Reasons for incorrect codes are obscure

The attending hotel staff therefore urgently advised us not to take the train back to our homes at the end of the quarantine – because in contrast to the airport, the submission of the code is required at the train station, it said. Three weeks of quarantine, around a dozen nose and throat swabs and two blood tests, all of which were negative – and yet you are still not free because the digital code shows the wrong status.

The authorities have now adjusted to the problems. Throughout China you can dial the number “12345” and at the other end of the line, very nice employees try to find the fault. In some cases, however, that doesn’t help either.

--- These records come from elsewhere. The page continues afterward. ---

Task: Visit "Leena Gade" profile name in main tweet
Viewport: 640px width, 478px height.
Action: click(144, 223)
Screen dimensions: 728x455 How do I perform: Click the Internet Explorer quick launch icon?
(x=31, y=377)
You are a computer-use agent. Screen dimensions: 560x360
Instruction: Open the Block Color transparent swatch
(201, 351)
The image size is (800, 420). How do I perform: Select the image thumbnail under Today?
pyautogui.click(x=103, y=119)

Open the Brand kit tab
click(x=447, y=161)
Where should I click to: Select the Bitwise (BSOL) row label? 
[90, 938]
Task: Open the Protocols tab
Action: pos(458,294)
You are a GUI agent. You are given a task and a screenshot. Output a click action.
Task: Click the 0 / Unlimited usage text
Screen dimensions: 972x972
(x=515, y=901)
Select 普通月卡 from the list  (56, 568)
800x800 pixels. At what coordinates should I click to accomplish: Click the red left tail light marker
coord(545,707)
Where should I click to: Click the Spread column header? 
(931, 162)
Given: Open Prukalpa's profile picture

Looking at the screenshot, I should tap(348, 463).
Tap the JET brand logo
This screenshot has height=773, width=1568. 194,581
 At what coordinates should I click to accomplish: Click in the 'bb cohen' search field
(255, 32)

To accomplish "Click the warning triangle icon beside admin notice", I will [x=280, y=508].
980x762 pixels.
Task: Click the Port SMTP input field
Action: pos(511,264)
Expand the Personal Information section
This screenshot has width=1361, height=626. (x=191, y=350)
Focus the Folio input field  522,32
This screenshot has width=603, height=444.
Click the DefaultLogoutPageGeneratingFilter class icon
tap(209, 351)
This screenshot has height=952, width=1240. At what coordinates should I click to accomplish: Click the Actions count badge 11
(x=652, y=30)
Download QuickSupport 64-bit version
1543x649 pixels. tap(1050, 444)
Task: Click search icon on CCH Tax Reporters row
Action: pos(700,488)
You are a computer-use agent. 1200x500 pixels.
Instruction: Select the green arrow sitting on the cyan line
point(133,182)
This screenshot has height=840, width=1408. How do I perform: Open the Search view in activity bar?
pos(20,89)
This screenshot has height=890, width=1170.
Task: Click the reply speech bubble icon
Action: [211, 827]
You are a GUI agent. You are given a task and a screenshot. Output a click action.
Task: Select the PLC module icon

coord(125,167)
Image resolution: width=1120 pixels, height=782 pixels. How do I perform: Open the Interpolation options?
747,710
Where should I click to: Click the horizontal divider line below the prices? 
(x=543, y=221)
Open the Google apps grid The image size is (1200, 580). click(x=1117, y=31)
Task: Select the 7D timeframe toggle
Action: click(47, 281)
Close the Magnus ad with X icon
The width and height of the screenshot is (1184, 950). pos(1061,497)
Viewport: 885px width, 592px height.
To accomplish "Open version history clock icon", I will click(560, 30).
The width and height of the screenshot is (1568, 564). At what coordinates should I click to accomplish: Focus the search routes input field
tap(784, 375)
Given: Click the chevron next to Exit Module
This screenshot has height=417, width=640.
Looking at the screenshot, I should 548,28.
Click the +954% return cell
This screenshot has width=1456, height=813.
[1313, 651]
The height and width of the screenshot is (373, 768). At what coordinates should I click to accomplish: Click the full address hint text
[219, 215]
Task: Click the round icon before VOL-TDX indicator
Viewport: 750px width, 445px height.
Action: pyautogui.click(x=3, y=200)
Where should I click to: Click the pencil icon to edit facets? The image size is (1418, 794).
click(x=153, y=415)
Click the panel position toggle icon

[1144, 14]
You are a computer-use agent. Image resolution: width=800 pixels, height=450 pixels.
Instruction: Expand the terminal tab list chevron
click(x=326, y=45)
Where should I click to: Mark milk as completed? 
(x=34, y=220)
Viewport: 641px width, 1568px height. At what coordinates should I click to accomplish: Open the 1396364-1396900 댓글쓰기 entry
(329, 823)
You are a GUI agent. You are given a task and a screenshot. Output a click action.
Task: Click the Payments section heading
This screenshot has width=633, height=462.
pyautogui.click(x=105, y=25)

It worked for me one day after the official end of my quarantine. The system was allegedly mixed up because I have two phone numbers in China, it said. I will probably never find out whether it really was that in the end.

For others, the code was still not green days after the actual end of the quarantine – it is not known why. In any case, “12345” couldn’t help. In everyday life you have to hope that you will not be asked for the code – and if in doubt, present a printed piece of paper that confirms the completed quarantine period.

One thing remains as a lesson: China is good at just trying things out. As long as you don’t have to rely on a product, that’s also exciting and interesting. Where there are still quarrels in many places around the world, in the People’s Republic, for example, you can already be driven by self-driving cars in almost every rich mega-city. But the joy of experimentation does not stop at programs that have the potential to intervene as massively in people’s lives as the health code apps. And then at the latest, the willingness to experiment becomes a problem.